— EXERCISE INSTRUCTIONS —
Using the listing below, count every line that contains the word "name"; respond with the count alone.
—————
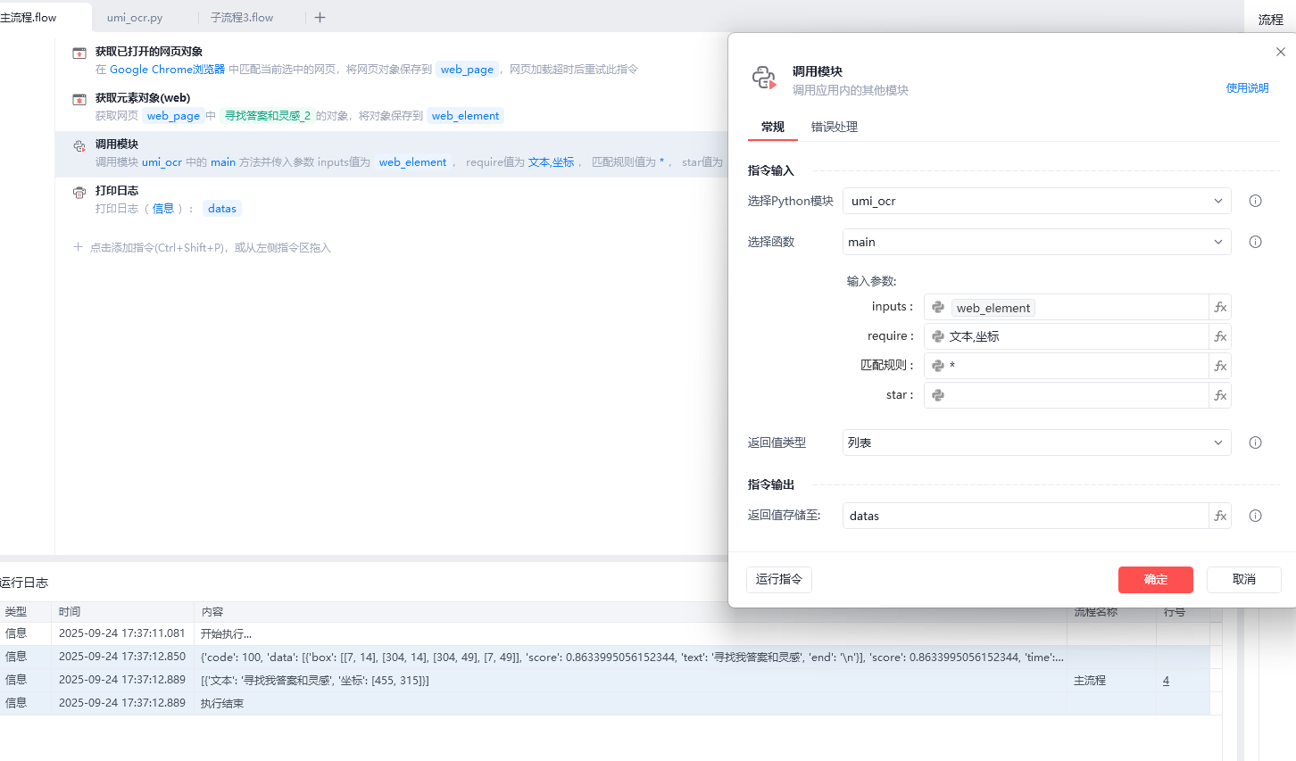The width and height of the screenshot is (1296, 761).
Task: Click the fx icon beside 返回值存储至 field
Action: (1220, 516)
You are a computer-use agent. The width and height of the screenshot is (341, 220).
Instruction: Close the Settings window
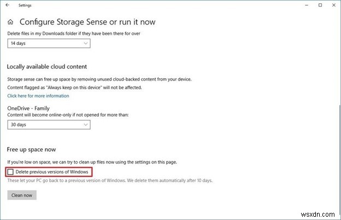coord(334,5)
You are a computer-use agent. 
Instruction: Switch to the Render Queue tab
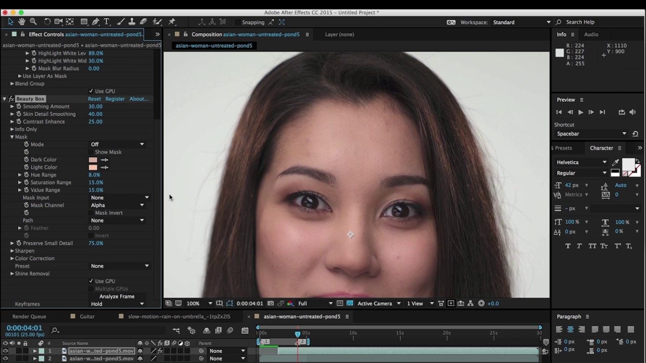(x=29, y=317)
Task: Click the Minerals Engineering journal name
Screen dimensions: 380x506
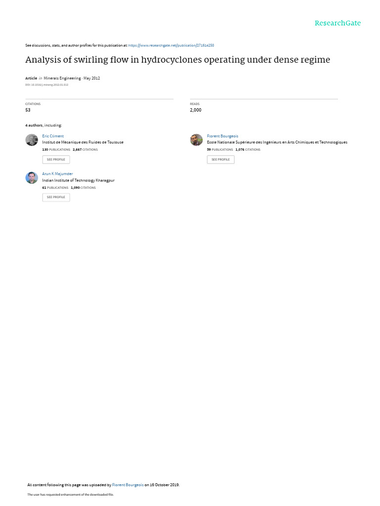Action: pyautogui.click(x=62, y=78)
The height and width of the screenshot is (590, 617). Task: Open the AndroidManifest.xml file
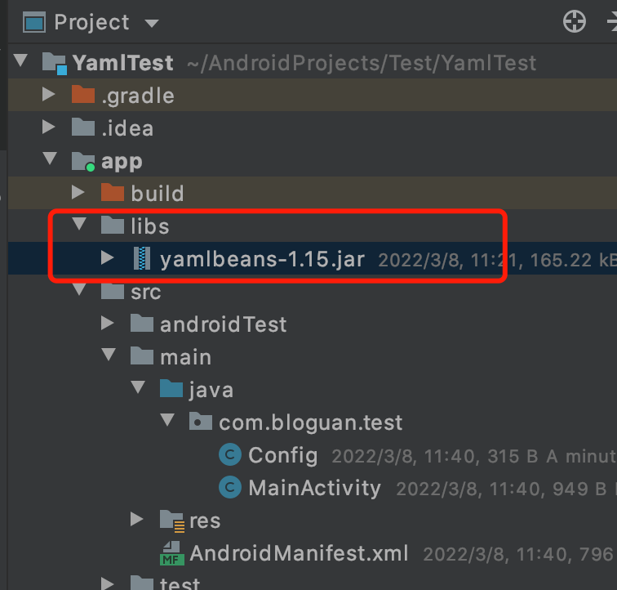(299, 553)
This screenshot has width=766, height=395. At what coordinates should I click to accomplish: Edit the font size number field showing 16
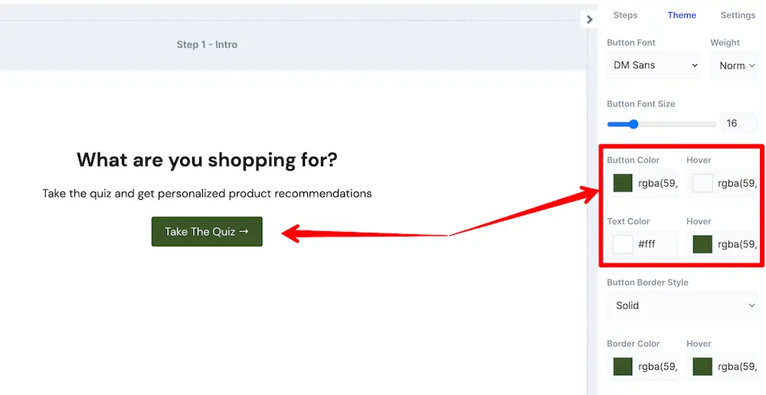click(x=738, y=123)
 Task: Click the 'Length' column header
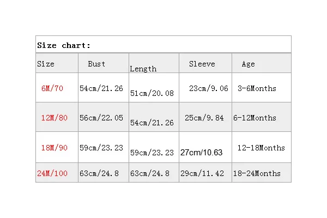pyautogui.click(x=143, y=69)
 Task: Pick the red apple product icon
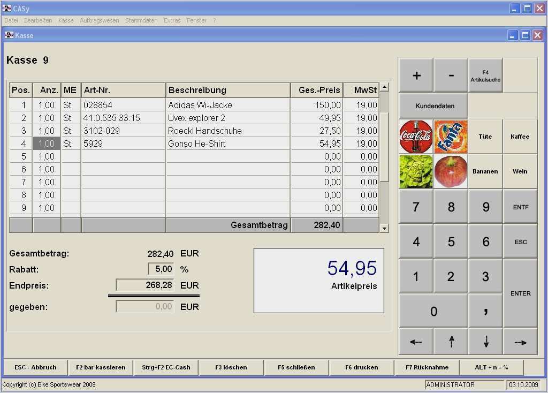pos(451,171)
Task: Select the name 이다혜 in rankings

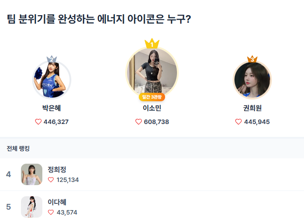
—————
— RESULT OF THIS EXERCISE —
2